George Birch

Personal information
- Full name: George Edward Birch
- Date of birth: 24 September 2006 (age 19)
- Place of birth: Yeovil, England
- Height: 1.62 m (5 ft 4 in)
- Position: Attacking midfielder

Team information
- Current team: Exeter City
- Number: 20

Youth career
- Yeovil Town
- Exeter City

Senior career*
- Years: Team / Apps / (Gls)
- 2025–: Exeter City / 2 / (1)
- 2025–2026: → Weston-super-Mare (loan) / 7 / (0)
- 2026: → Chippenham Town (loan) / 4 / (0)

= George Birch (footballer) =

English football player

George Edward Birch (born 24 September 2006) is an English professional footballer who plays as a midfielder for club Exeter City.

==Playing career==
Born in Yeovil, Birch originally played in Yeovil Town's academy but left due to the closure of the club’s academy and joined Exeter City at U14 level. On 22 May 2025, Birch signed his first professional contract with Exeter. He made his debut for the club on the opening game of the 2025–26 League One season in a 1–0 away defeat to Doncaster Rovers on 2 August 2025.

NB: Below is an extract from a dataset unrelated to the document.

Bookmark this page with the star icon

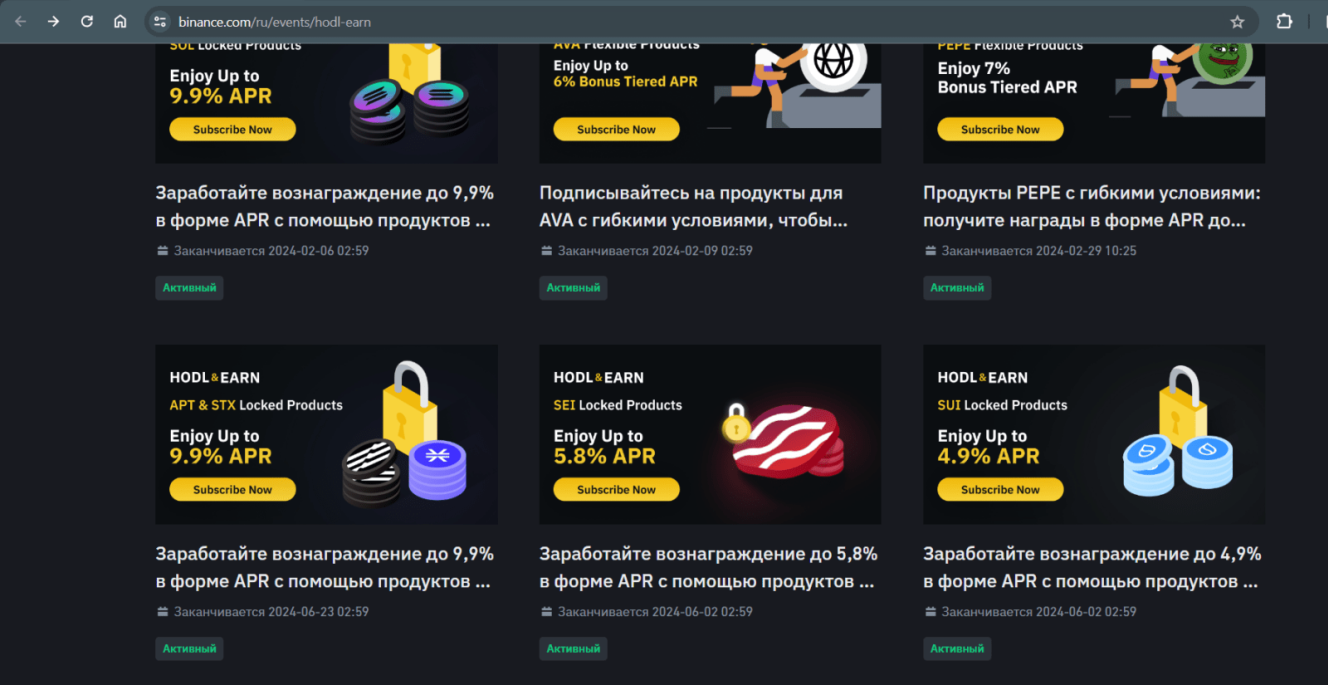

On 31 October 2025, Birch joined National League South side Weston-super-Mare on loan until January 2026. He made seven league appearances for Weston-super-Mare before being re-called Exeter in January 2026. Shortly upon rejoining Exeter, Birch scored his first goal in professional football in a 10–1 FA Cup third-round defeat to Premier League side Manchester City at the Etihad Stadium on 10 January 2026. Birch's goal was scored with his weaker foot from 35-yards out but was ultimately a late consolation scored in the 90th minute. After the game, Exeter boss Gary Caldwell praised Birch saying that he had a "big future". On 26 March 2026, he returned to the National League South, joining Chippenham Town on loan for the remainder of the season.

On 14 April 2026, he signed a new one-year deal with Exeter City.